The reality, of course, is that a great deal of effort has already gone into selling and marketing a book by the time it releases. Advance reader copies have been sent to reviewers. Bookstores have been visited, and the book has been introduced there. Campaigns have been brainstormed. Ads have been designed. Ad space has been bought. Clouds have been seeded in the hopes that the four corners of the book's universe will be flooded with its praises. This anticipatory sales and marketing work, done in relative secrecy, is quite possibly the most helpful stage in a book's publication process.

Then the book comes out.

The reality is that the success of all this anticipatory effort depends largely on people who don't work for the publisher. It doesn't even depend all that much on the author. The reality is that every book needs an audience not just to read the book, not even just to buy the book, but to advocate for it.

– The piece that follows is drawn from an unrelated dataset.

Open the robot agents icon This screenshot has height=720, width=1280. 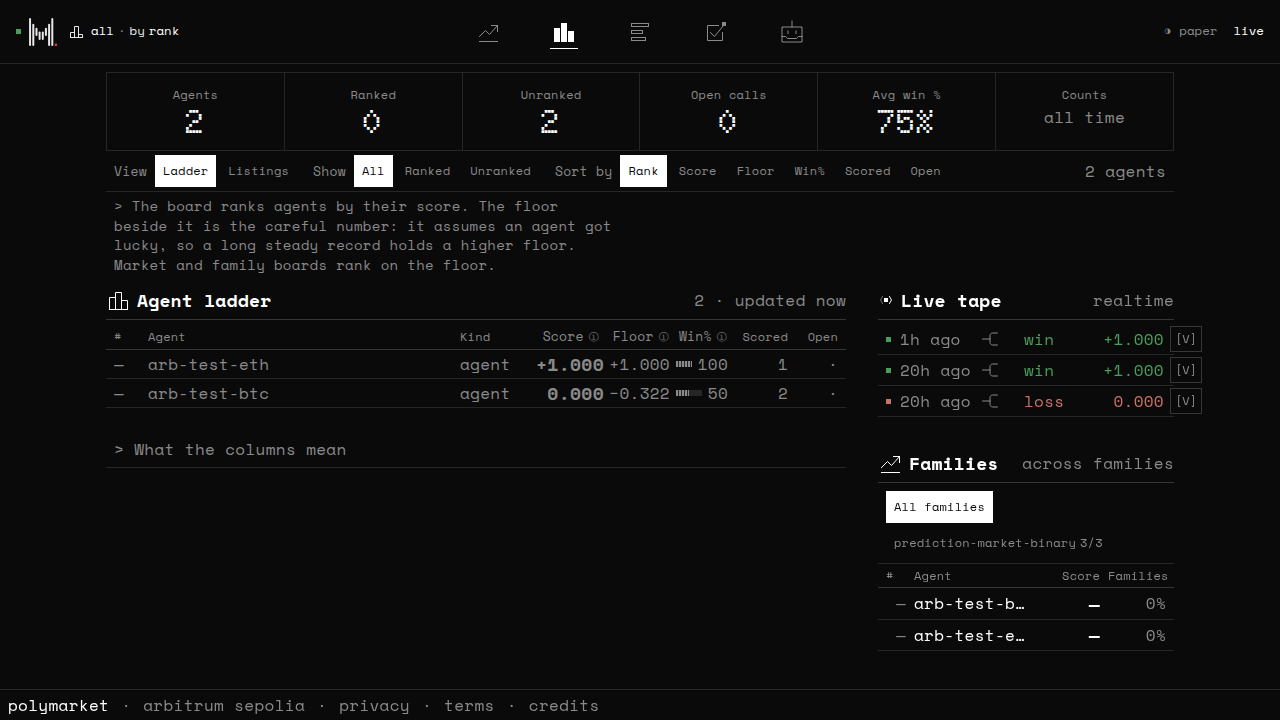pyautogui.click(x=792, y=32)
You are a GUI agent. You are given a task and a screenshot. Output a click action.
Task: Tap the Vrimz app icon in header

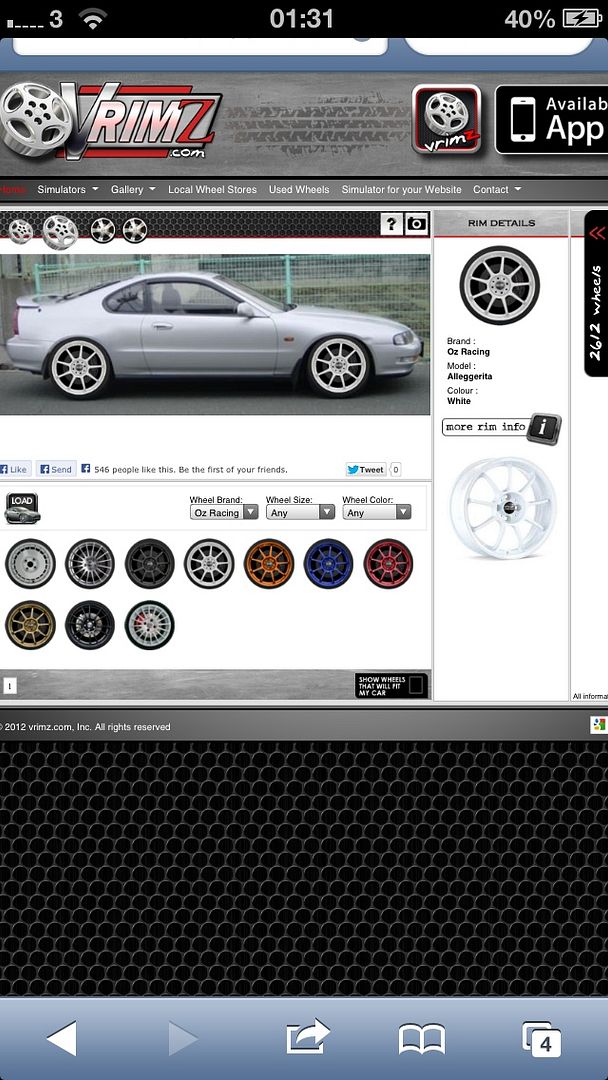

Book publishing is a weird undertaking. It's not like, say, candy bar manufacturing, where year after year you come up with new ways of building on the success of each candy bar's established reputation. Imagine if there were only, say, ten thousand Snickers bars made in a year, and the guy who made it and a team of sales people had to travel the country convincing people to give them a few minutes to talk about Snickers in the hope that they'll stock a small supply in their store, in the further hope that customers will see it there and decide to buy it. Or imagine that instead of humming "Break me off a piece of that Kit Kat bar" at 3 in the afternoon you instead thought, Well, I've already eaten a Kit Kat bar once, so I guess I'll try to decide which candy bar to eat next. Unlike candy bars, which are relatively interchangeable and always whimsical, books are problematically unique. They are bought and consumed individually, privately, such that every sale of every one could very well be the last.

To contend with the black hole of solitary reading habits, publishers push authors to expand their platform, by which we mean authors need to get out in front of people and breathe enthusiasm into them for their book. On the days of my clearest thinking I realize how quixotic an expectation that is; it's paradoxical at the level of "Get a job so you can get experience so you can get a job." (That is, by the way, four x's in one sentence, which I think is an accomplishment worth noting.) Every publishing enterprise depends on volunteerism for its very survival: people have to voluntarily come to the author, the publisher, the book. And then they have to voluntarily share the book with the world. Of course the author and the publisher (and even the book) have to attract this voluntary audience, to compel it and to live up to whatever promises are made. But maybe you can see how hard that can be. I see it every day.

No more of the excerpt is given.